Submission deadlines

  1. Manuscript Submission Deadline 15 March 2026

  2. This Research Topic is currently accepting articles.

Background

The rapid advancement of high-throughput omics technologies has created unprecedented opportunities to elucidate the functional roles of novel domains, motifs, genes, and proteins across diverse biological systems. While the identification of coding and non-coding sequences has been accelerated by next-generation sequencing, a critical gap remains in accurately predicting and validating their biological functions. This challenge is particularly acute for uncharacterized proteins, lineage-specific domains, and newly discovered motifs, whose potential regulatory or structural roles often overlooked by conventional annotation pipelines.

Integrative multi-omics approaches offer a comprehensive framework to infer functionality by linking sequence information with expression profiles, interaction networks, and phenotypic outcomes. By incorporating systems biology, machine learning, and structural bioinformatics, omics-driven predictions can reveal conserved or context-specific functions of newly identified molecular features. This Research Topic aims to highlight innovative methodologies and applications that advance functional prediction of novel biomolecules using omics data.

The goal of this Research Topic is to advance predictive frameworks for uncovering the functions of novel domains, motifs, genes, and proteins using integrative omics data. By leveraging plant omics technologies alongside computational and structural biology, this collection seeks to highlight innovative strategies that transcend traditional annotation pipelines. Special emphasis will be given to studies applying machine learning, network biology, and comparative omics to reveal hidden functional modules. Ultimately, this Research Topic aims to accelerate the transition from discovery to function and deepen insights into the complexity of biological systems.

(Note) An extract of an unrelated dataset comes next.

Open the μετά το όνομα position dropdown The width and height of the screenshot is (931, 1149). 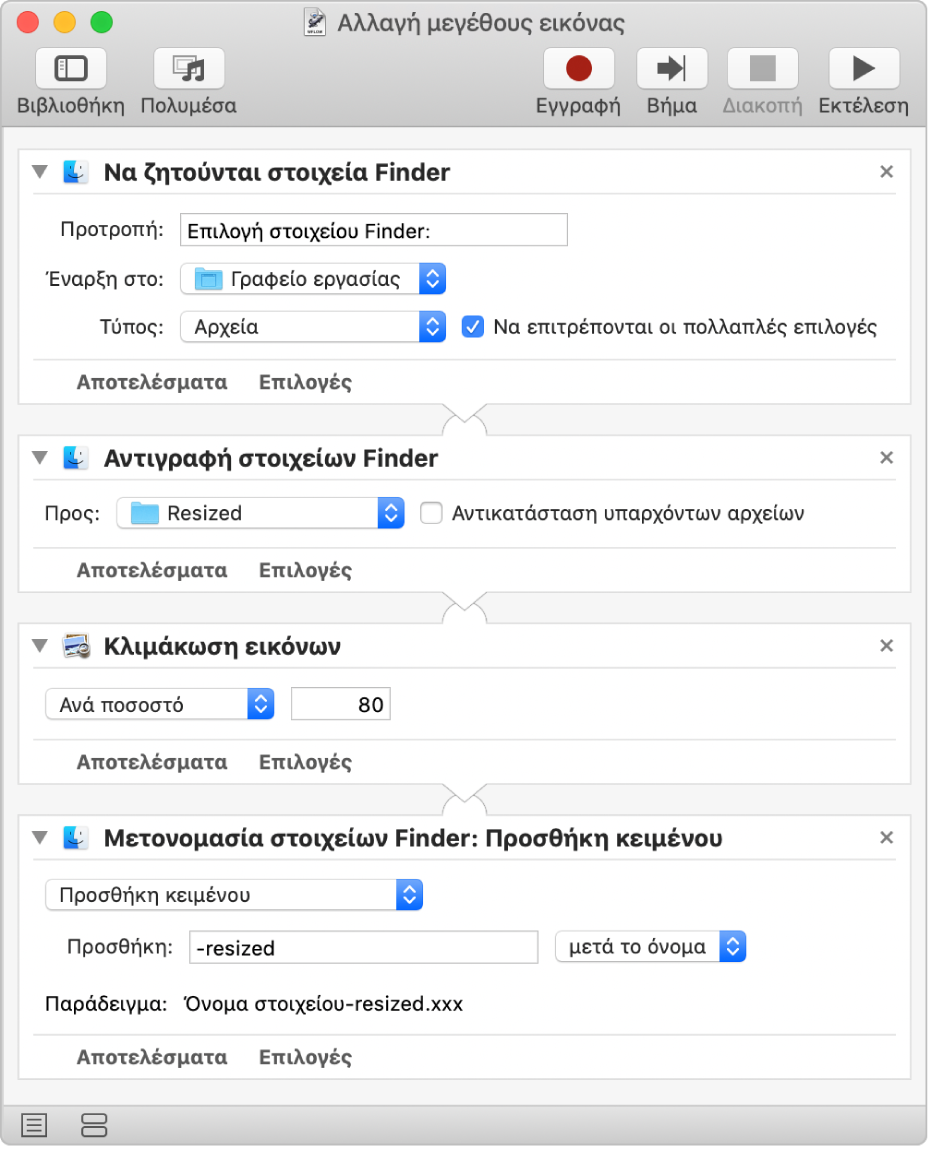pyautogui.click(x=650, y=947)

This Research Topic invites original research, reviews, perspectives, and methods papers that focus on the prediction and functional characterization of novel domains, motifs, genes, and proteins using omics data. We encourage studies that integrate multiple omics layers to generate systems-level predictions, particularly those that focus on:

• Computational prediction of novel domains and motifs using omics-driven datasets

• Multi-omics integration for functional annotation of uncharacterized genes and proteins

• Machine learning and deep learning approaches in protein/domain function prediction

• Comparative genomics and evolutionary insights into newly discovered motifs or genes

• Structural bioinformatics coupled with omics for function inference

• Case studies linking predicted functions to stress response, development or disease

Article types and fees

This Research Topic accepts the following article types, unless otherwise specified in the Research Topic description:

  • Brief Research Report
  • Editorial
  • FAIR² Data
  • FAIR² DATA Direct Submission
  • Hypothesis and Theory
  • Methods
  • Mini Review
  • Opinion
  • Original Research

Articles that are accepted for publication by our external editors following rigorous peer review incur a publishing fee charged to Authors, institutions, or funders.

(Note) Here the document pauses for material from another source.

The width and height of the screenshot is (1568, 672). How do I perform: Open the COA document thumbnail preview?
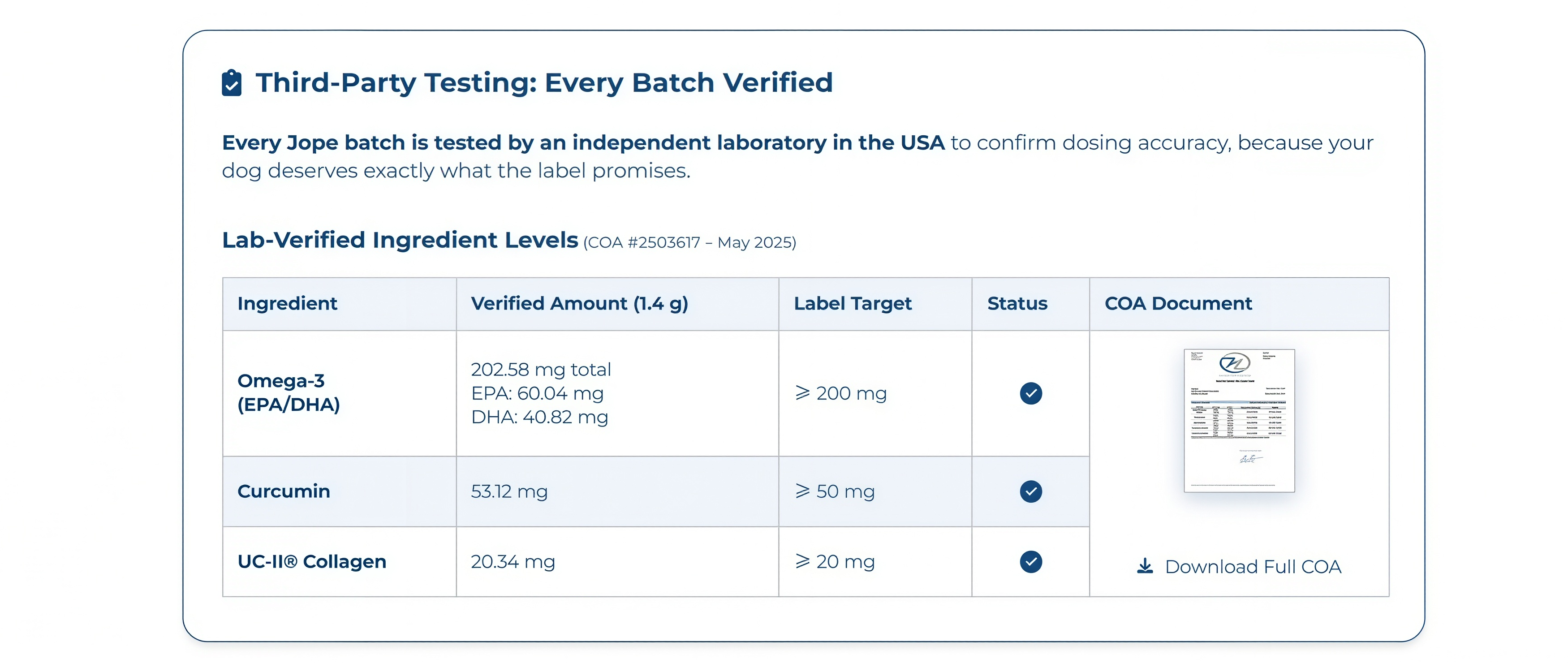1239,421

Keywords: Functional prediction, novel domains, motifs, genes, proteins, multi-omics, machine learning, systems biology, structural bioinformatics, annotation

Important note: All contributions to this Research Topic must be within the scope of the section and journal to which they are submitted, as defined in their mission statements. Frontiers reserves the right to guide an out-of-scope manuscript to a more suitable section or journal at any stage of peer review.

Topic editors

Manuscripts can be submitted to this Research Topic via the main journal or any other participating journal.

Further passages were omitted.